Russell Maliphant and his dancers presented Still / Current, an evening of solos, duets and trios at Artsdepot in north London this past Wednesday. Though working with what are clearly excellent dancers, all of the pieces were mediated by the lighting. The lighting design was by Maliphant’s long-time collaborator Michael Hulls.
Using only an overhead spot, or at times three spots, pointed directly at the stage floor, threw most of the stage into darkness, and allowed only the upper curves of each muscle and feature of the dancers to be highlighted. The effect was one of extreme contrast, as if the movement were emerging out of the void of nothingness. I won’t argue that there isn’t a metaphoric power to darkness, or that the world of deep contrast that Maliphant and Hulls inhabit in their creative vision lacks a brooding drama.
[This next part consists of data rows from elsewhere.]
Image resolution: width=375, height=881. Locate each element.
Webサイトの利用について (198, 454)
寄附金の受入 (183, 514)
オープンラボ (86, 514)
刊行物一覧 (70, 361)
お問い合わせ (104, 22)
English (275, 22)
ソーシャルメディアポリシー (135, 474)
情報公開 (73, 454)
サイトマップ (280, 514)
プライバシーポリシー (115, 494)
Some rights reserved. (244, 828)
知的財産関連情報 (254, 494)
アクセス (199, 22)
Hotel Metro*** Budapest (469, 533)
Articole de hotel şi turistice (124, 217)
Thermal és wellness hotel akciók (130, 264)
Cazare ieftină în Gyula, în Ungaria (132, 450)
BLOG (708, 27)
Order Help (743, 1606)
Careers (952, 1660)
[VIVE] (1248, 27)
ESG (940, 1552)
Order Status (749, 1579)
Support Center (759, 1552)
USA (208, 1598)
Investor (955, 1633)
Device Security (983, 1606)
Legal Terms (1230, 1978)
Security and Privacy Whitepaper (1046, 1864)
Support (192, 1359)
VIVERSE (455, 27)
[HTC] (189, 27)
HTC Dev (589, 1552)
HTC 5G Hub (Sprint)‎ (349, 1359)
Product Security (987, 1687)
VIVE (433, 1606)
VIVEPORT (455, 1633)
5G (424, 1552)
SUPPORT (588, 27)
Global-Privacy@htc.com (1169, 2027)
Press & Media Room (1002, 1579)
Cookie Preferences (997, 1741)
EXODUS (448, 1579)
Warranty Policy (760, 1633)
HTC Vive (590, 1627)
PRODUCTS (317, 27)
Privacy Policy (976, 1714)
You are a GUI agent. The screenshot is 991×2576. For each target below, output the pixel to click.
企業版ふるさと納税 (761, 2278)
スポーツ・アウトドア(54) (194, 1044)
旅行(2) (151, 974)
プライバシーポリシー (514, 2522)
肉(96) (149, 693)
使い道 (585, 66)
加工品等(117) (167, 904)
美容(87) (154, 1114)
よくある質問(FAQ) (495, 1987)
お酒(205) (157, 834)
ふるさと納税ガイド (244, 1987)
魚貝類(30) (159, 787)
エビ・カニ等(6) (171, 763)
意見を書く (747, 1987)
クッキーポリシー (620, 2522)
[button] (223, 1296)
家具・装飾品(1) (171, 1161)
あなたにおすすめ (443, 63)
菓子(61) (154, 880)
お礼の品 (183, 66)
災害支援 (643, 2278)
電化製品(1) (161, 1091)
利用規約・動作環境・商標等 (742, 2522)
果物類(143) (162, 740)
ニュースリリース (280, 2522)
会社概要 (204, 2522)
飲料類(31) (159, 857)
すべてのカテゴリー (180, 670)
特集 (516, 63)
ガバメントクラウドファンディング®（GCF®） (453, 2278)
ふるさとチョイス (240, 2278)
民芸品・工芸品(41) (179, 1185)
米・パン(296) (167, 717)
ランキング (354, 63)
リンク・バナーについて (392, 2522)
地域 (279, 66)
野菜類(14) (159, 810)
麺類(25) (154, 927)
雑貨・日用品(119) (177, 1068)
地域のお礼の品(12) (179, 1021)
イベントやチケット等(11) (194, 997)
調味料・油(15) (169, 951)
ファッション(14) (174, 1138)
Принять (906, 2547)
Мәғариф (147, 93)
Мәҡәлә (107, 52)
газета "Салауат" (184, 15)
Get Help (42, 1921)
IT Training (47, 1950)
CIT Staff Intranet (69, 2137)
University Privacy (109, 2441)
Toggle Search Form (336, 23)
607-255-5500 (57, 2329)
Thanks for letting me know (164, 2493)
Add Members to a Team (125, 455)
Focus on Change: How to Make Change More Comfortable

The pieces on the program had all of that.
In the conversation between the dancers and the audience that was held after the programme, Maliphant emphasised that it was only under such highlighting darkness that he could best see the dancer’s body and movements.
I do believe that darkness is an accurate metaphor for creativity: that our ideas and impulses arise from regions far beyond the light of understanding, and perhaps even more, that it is the dark side of our internal world that evokes security and a healing stasis – a hibernation, if you will. It is also the side of ourselves that creates movement, that impels us to act, simply because it keeps us from understanding our drives and motivations. If what we desire in life is hidden from us, we are less likely to censor ourselves and more likely to seek out that which gives us satisfaction.
On the other hand, I can’t help wishing that Maliphant had provided at least one dance with the stage fully lit, in blazing transformative colours – if only to deepen the power of the dark. The insistently dark lighting effect falls, finally, under the too-much-of-a-good-thing category.
And as for the dancing... Russell Maliphant works with splendid dancers and is a splendid dancer himself.
The opening dance, Traces, which was also the most brightly lit piece even though bright doesn’t really apply, began with Thomasin Gülgeç dancing with an approximately three-foot-long stick. With it he traced out a geometry of space within the less well-defined space of the stage. Circularity of motion was the dance’s motif, with the dancer’s body as the circle’s center, the stick a form of compass. Gülgeç was joined by Maliphant and Dickson Mbi, each with similar sticks, who repeated the circular motif. At one point Gülgeç discards his stick, and becomes the centre of the other two men’s intersecting movements.